START Exercise inputs
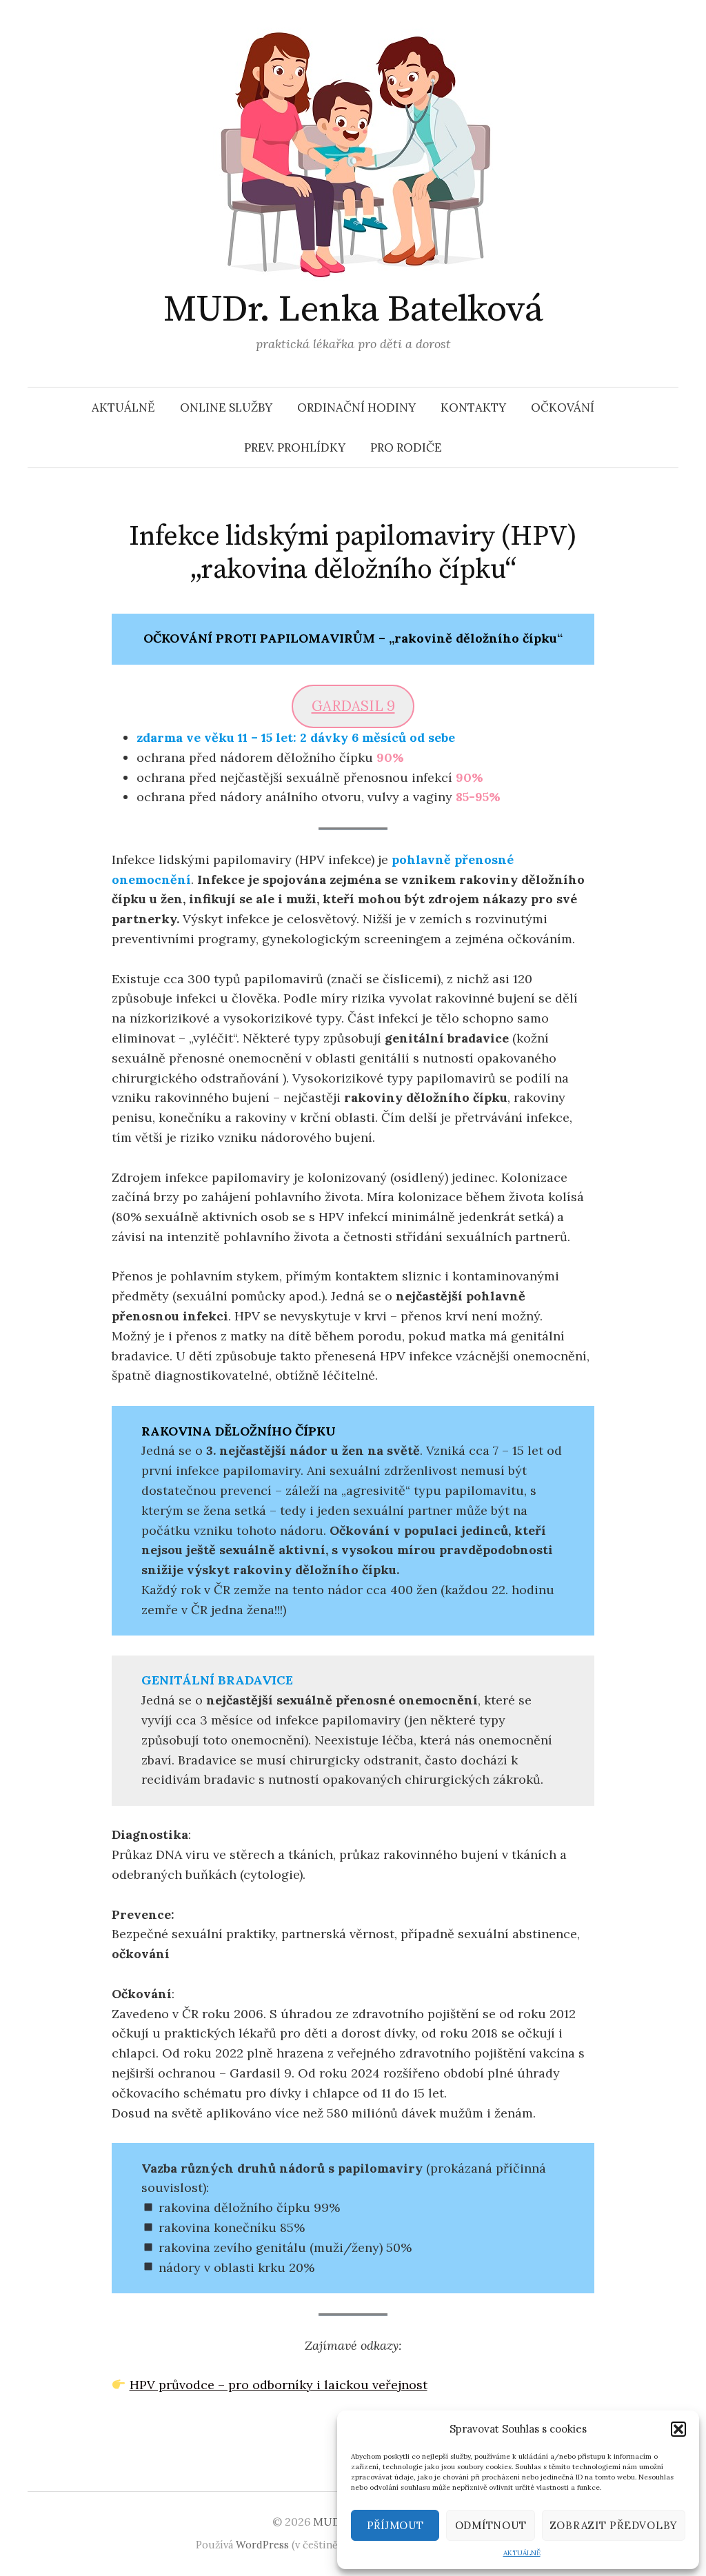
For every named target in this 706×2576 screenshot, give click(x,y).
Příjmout (395, 2525)
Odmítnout (491, 2525)
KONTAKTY (473, 407)
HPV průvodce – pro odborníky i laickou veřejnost (278, 2385)
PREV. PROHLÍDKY (294, 447)
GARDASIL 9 (353, 706)
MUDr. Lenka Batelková (353, 309)
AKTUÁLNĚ (522, 2552)
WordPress (262, 2544)
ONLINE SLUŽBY (226, 407)
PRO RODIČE (406, 447)
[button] (678, 2429)
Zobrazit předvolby (613, 2525)
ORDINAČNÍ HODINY (356, 407)
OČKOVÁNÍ (562, 407)
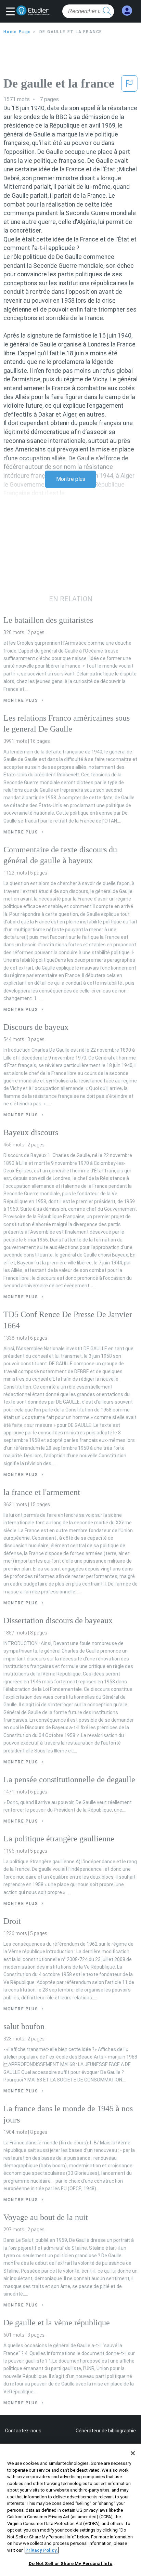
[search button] (107, 11)
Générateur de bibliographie (106, 2430)
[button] (12, 12)
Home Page (17, 31)
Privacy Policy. (41, 2550)
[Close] (132, 2453)
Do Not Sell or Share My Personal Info (71, 2563)
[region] (70, 2510)
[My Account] (127, 11)
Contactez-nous (23, 2430)
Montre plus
END Exercise inputs
» Activity
Each line from the one that holds "[button] (678, 2429)" through the final line of the data must be retyped exactly; the pictures must not appear.

» Written answer
[button] (678, 2429)
Zobrazit předvolby (613, 2525)
ORDINAČNÍ HODINY (356, 407)
OČKOVÁNÍ (562, 407)
[search button] (107, 11)
Générateur de bibliographie (106, 2430)
[button] (12, 12)
Home Page (17, 31)
Privacy Policy. (41, 2550)
[Close] (132, 2453)
Do Not Sell or Share My Personal Info (71, 2563)
[region] (70, 2510)
[My Account] (127, 11)
Contactez-nous (23, 2430)
Montre plus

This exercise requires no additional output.